Shoppers should not panic ahead of Christmas, as it will make the crisis worse, ministers warned today.
A severe shortage of delivery drivers has seen staple products disappear from supermarket shelves in recent weeks.
Worried Brits have reacted by filling their trolleys with key supplies – leaving fellow shoppers with thin pickings in some aisles.
Cabinet Minister Steven Barkley warned today that such frantic stockpiling risks looming large, as was the case with petrol in the forecourt.
Asked whether he echoed the warnings of industry chiefs against stockpiling, he said: “Me and I think people should remember the start of the pandemic when our supply chains came under enormous stress and they’ve put the UK’s economy under pressure.” Saw the resilience of the retail sector.”
The initial days of the lockdown saw a mad scramble for essentials like toilet rolls.
Mr Barclay said the reduction at petrol stations was “driven by consumer feedback” rather than fuel shortages.
To help address a delivery driver shortage, the government has eased visa rules for 5,000 foreign workers and called in troops to get behind the wheel.
price is tight
It comes as shoppers face higher food costs during the festive period after a major carbon dioxide supplier prepared to increase prices.
Trade Secretary Quasi Quarteng yesterday brokered a deal for Britain’s biggest CO2 producer to charge customers more so as not to endear taxpayers with another huge bailout bill.
It guaranteed fizz in our pints and steak on the table by January, following fears that the Teesside plant would have to close due to rising gas prices.
But foodie owners warn it will mean higher trolley bills as manufacturers pass the increased cost on to consumers.
Ian Wright of the Food and Drink Federation welcomed the deal but said: “It will certainly put more pressure on prices for shoppers and eaters.”
The British Retail Consortium said a survey of its members found that three out of five expected prices to rise.
Andrew Opie, Director of Food and Sustainability, said: “We welcome a deal to ensure that CO2 supplies are protected until after Christmas.
“However, this is yet another example of cost pressures in the supply chain, along with rising transportation costs, high energy and commodity prices, and ongoing labor shortages.”
Government sources said the decision to hike food prices rests with the companies.
Ministers pumped tens of millions in CF fertilizers last month in a three-week bailout deal to restart a stalled factory in Billingham.
The US-owned plant was forced to halt production due to falling gas prices, making business unprofitable.

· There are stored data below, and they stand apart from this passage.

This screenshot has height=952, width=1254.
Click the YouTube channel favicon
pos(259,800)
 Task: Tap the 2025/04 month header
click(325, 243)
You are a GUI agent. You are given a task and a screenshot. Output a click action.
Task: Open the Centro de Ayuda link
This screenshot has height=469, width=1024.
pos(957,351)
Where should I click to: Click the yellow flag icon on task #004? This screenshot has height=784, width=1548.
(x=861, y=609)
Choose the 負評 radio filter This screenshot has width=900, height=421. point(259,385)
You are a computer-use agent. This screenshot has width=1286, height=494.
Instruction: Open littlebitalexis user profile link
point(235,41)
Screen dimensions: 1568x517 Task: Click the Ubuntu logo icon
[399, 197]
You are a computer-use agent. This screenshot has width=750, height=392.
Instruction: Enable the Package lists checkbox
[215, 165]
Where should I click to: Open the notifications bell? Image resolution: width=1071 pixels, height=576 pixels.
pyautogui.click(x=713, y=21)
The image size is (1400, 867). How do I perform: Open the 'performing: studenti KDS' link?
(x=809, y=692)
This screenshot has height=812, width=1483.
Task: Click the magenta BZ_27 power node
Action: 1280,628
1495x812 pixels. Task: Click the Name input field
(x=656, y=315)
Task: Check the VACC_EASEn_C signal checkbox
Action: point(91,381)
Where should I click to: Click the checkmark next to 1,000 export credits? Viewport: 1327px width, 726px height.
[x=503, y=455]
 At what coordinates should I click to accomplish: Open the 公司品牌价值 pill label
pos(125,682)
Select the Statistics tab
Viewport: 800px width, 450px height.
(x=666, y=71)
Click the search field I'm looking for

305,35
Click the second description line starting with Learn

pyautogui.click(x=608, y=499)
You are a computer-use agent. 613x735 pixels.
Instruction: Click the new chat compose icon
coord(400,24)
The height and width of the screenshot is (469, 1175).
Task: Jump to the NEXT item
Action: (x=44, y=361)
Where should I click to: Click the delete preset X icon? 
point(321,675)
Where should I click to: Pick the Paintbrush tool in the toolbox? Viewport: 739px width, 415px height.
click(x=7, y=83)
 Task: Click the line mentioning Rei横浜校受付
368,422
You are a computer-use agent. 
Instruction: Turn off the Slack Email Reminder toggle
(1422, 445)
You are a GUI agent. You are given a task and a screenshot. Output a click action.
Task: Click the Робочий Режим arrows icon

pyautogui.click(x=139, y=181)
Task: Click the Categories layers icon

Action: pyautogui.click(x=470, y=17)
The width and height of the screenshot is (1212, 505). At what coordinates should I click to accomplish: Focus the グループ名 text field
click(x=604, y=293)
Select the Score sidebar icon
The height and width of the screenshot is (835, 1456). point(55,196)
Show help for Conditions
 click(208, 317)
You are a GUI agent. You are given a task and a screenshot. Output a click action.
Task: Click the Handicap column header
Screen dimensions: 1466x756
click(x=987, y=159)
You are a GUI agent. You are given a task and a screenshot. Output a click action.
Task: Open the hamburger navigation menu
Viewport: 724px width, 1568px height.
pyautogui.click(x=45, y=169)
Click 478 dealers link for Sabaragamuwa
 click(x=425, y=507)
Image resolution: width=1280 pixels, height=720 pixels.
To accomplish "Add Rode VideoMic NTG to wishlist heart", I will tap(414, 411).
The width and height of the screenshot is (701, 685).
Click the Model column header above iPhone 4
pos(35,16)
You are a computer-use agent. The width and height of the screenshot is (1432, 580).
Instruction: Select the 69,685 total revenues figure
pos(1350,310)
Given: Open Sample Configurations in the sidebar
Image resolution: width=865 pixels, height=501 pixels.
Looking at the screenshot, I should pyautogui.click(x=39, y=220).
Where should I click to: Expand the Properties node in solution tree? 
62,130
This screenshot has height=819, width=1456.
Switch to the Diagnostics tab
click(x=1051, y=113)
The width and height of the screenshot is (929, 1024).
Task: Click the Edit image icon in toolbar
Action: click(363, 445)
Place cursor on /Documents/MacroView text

Today’s deal means the government will no longer pursue it and customers will instead pay an undisclosed amount for the CO2.
Mr Quarteng said: “Today’s agreement means that critical industries can rely on the supply of CO2 in the coming months without taxpayer support.”
The government acted swiftly to provide CF fertilizers with the support they needed to begin production, and gave us enough breathing room to agree on a longer-term, more sustainable solution.
Environment Secretary George Eustice said: “CO2 is critical to our food and beverage sectors.
“The government has taken decisive action in these extraordinary circumstances to allow a deal that will continue to supply CO2 to businesses – including thousands of food and beverage businesses – up and down the country.”
Baked beans and ketchup titan Heinz became the latest firm to warn of a price hike yesterday because of increased delivery costs due to rising inflation.